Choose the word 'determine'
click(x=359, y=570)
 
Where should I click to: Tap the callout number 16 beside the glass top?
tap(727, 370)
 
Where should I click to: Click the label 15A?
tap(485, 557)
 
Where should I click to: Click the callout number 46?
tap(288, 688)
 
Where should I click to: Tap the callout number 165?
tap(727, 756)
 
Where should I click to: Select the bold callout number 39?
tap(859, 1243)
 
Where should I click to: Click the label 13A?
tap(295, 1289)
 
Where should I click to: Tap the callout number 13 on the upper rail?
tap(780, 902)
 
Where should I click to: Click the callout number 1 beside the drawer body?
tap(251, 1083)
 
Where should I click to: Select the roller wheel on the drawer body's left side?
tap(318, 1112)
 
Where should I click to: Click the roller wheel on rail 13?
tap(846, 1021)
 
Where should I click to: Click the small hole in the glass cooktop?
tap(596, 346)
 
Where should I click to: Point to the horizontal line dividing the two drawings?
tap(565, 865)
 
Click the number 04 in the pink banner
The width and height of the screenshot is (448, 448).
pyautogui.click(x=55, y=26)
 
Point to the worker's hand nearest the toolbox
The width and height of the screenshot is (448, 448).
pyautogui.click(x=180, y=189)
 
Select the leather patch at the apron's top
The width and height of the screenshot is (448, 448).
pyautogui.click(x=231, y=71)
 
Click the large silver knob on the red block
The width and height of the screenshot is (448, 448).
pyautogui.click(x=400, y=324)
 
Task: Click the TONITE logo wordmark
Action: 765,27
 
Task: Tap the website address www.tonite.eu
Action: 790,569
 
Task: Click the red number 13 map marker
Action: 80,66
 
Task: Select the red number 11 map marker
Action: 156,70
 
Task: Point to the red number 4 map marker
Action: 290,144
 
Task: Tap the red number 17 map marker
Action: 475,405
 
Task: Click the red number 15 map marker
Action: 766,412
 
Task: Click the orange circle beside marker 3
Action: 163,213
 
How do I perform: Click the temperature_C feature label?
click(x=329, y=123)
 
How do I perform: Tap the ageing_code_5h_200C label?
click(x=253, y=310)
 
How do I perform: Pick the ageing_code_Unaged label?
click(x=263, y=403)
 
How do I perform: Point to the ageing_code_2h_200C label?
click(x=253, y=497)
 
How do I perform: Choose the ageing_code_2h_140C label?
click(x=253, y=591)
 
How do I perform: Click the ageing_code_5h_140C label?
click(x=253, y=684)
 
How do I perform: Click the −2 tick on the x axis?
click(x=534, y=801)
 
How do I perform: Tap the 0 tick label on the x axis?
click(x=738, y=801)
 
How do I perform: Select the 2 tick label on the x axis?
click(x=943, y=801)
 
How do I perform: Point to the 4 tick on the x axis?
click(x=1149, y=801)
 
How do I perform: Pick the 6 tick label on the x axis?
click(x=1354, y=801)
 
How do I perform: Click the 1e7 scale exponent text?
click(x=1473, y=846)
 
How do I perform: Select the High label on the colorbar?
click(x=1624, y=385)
————
Copy out the rows from the very first line through the line containing "click(x=263, y=403)", inclusive, requests and all. Shift every coordinate in the answers by adding 57 to it.

- [Solution for this task]
Choose the word 'determine'
click(x=416, y=627)
 
Where should I click to: Tap the callout number 16 beside the glass top?
tap(784, 427)
 
Where should I click to: Click the label 15A?
tap(542, 614)
 
Where should I click to: Click the callout number 46?
tap(345, 745)
 
Where should I click to: Tap the callout number 165?
tap(784, 813)
 
Where should I click to: Select the bold callout number 39?
tap(916, 1300)
 
Where should I click to: Click the label 13A?
tap(352, 1346)
 
Where should I click to: Tap the callout number 13 on the upper rail?
tap(837, 959)
 
Where should I click to: Click the callout number 1 beside the drawer body?
tap(308, 1140)
 
Where should I click to: Select the roller wheel on the drawer body's left side?
tap(375, 1169)
 
Where should I click to: Click the roller wheel on rail 13?
tap(903, 1078)
 
Where should I click to: Click the small hole in the glass cooktop?
tap(653, 403)
 
Where should I click to: Point to the horizontal line dividing the two drawings?
tap(622, 922)
 
Click the number 04 in the pink banner
The width and height of the screenshot is (448, 448).
pyautogui.click(x=112, y=83)
 
Point to the worker's hand nearest the toolbox
The width and height of the screenshot is (448, 448).
pyautogui.click(x=237, y=246)
 
Select the leather patch at the apron's top
The width and height of the screenshot is (448, 448).
pyautogui.click(x=288, y=128)
 
Click the large silver knob on the red block
The width and height of the screenshot is (448, 448).
pyautogui.click(x=457, y=381)
 
Task: Click the TONITE logo wordmark
Action: 822,84
 
Task: Tap the website address www.tonite.eu
Action: 847,626
 
Task: Click the red number 13 map marker
Action: 137,123
 
Task: Select the red number 11 map marker
Action: 213,127
 
Task: Point to the red number 4 map marker
Action: 347,201
 
Task: Tap the red number 17 map marker
Action: 532,462
 
Task: Click the red number 15 map marker
Action: 823,469
 
Task: Click the orange circle beside marker 3
Action: 220,270
 
How do I perform: Click the temperature_C feature label?
click(x=386, y=180)
 
How do I perform: Tap the ageing_code_5h_200C label?
click(x=310, y=367)
 
How do I perform: Pick the ageing_code_Unaged label?
click(x=320, y=460)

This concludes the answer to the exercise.